Cohn Neil, Schilperoord Joost
Department of Communication and Cognition, Tilburg School of Humanities and Digital Sciences, Tilburg University, Tilburg, Netherlands.
Front Artif Intell. 2022 Jan 4;4:778060. doi: 10.3389/frai.2021.778060. eCollection 2021.

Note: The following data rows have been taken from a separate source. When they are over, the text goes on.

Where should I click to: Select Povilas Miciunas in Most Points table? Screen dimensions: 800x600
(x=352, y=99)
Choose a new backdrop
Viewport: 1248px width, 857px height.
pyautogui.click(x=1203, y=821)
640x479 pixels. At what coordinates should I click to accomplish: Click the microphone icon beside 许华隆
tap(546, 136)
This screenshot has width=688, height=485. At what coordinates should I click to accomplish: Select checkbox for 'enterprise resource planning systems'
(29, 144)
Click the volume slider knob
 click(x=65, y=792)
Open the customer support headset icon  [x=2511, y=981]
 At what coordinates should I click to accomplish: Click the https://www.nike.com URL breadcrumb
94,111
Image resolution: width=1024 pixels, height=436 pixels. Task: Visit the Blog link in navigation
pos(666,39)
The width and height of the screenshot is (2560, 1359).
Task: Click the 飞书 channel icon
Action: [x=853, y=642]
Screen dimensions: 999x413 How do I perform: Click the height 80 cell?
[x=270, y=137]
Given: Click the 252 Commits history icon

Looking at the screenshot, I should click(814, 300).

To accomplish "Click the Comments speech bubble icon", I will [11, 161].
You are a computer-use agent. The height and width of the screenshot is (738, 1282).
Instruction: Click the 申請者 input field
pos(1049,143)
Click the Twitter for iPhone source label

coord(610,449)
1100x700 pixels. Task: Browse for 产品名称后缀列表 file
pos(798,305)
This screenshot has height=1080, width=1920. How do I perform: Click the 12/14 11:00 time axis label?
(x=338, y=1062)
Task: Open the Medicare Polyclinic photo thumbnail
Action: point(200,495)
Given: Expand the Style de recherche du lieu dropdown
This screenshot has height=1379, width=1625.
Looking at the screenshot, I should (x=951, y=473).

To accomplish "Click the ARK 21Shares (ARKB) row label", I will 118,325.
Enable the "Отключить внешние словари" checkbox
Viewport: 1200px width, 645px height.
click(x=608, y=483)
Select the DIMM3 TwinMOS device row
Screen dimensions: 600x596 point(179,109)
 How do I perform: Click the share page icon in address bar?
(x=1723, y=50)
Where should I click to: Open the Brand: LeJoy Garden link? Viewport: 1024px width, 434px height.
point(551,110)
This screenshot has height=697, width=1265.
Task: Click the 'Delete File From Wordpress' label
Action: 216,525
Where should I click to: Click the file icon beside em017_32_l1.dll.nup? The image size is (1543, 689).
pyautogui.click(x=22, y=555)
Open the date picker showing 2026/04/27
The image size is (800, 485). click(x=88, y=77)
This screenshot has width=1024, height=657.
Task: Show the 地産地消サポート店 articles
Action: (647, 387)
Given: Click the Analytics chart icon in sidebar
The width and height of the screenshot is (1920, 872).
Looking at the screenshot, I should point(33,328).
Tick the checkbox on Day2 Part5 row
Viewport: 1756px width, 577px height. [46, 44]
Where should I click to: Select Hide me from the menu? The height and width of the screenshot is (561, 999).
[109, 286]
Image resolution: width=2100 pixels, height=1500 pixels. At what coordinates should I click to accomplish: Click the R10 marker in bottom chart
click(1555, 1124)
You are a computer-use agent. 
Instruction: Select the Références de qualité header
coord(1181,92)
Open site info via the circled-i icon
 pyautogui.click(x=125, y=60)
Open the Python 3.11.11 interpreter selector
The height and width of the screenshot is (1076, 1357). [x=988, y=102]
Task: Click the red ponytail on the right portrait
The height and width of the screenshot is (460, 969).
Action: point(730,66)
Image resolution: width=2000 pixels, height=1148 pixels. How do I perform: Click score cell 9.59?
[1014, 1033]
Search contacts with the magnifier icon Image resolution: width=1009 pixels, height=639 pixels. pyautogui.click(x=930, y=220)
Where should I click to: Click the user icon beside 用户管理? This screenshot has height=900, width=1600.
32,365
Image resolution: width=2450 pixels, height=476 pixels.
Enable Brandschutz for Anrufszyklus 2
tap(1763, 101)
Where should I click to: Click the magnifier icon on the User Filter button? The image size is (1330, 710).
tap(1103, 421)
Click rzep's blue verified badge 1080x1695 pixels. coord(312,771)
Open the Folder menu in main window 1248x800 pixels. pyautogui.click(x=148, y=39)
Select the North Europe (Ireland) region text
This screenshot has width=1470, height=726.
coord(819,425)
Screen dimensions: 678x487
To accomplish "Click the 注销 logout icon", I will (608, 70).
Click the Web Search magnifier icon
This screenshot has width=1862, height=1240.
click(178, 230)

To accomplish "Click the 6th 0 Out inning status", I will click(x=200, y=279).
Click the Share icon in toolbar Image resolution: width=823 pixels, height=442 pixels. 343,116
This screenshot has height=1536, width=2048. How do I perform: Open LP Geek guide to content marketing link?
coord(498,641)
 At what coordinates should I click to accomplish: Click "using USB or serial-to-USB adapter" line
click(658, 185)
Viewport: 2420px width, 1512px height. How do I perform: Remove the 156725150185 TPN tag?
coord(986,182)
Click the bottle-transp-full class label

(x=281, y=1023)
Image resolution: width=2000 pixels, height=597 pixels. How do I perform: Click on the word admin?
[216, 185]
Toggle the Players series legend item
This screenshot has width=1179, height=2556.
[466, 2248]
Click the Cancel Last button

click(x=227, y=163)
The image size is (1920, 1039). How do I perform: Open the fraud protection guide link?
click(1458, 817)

Language is typically embedded in multimodal communication, yet models of linguistic competence do not often incorporate this complexity. Meanwhile, speech, gesture, and/or pictures are each considered as indivisible components of multimodal messages. Here, we argue that multimodality should not be characterized by whole interacting behaviors, but by interactions of similar substructures which permeate across expressive behaviors. These structures comprise a unified architecture and align within Jackendoff's Parallel Architecture: a modality, meaning, and grammar. Because this tripartite architecture persists across modalities, interactions can manifest within each of these substructures. Interactions between modalities alone create correspondences in time (ex. speech with gesture) or space (ex. writing with pictures) of the sensory signals, while multimodal meaning-making balances how modalities carry "semantic weight" for the gist of the whole expression. Here we focus primarily on interactions between grammars, which contrast across two variables: symmetry, related to the complexity of the grammars, and allocation, related to the relative independence of interacting grammars. While independent allocations keep grammars separate, substitutive allocation inserts expressions from one grammar into those of another. We show that substitution operates in interactions between all three natural modalities (vocal, bodily, graphic), and also in unimodal contexts within and between languages, as in codeswitching. Altogether, we argue that unimodal and multimodal expressions arise as emergent interactive states from a unified cognitive architecture, heralding a reconsideration of the "language faculty" itself.
语言通常嵌入在多模态交流中,然而语言能力模型往往没有纳入这种复杂性。与此同时,言语、手势和/或图片都被视为多模态信息中不可分割的组成部分。在此,我们认为多模态不应以整体的交互行为来表征,而应以渗透于各种表达行为中的相似子结构的交互来表征。这些结构构成一个统一的架构,并与杰肯多夫的并行架构相一致:一种模态、意义和语法。由于这种三方架构在各模态中都存在,交互可以在这些子结构的每一个中体现出来。模态之间的交互仅在感觉信号的时间(例如言语与手势)或空间(例如书写与图片)上产生对应关系,而多模态意义构建则平衡各模态如何为整个表达的主旨承载“语义权重”。在此我们主要关注语法之间的交互,这种交互在两个变量上形成对比:对称性,与语法的复杂性相关;分配,与交互语法的相对独立性相关。虽然独立分配使语法保持分离,但替代分配会将一个语法中的表达式插入到另一个语法的表达式中。我们表明,替代操作在所有三种自然模态(语音、身体动作、图形)之间的交互中起作用,也在语言内部和语言之间的单模态语境中起作用,如语码转换。总之,我们认为单模态和多模态表达是从一个统一的认知架构中作为涌现的交互状态而产生的,这预示着对“语言官能”本身的重新思考。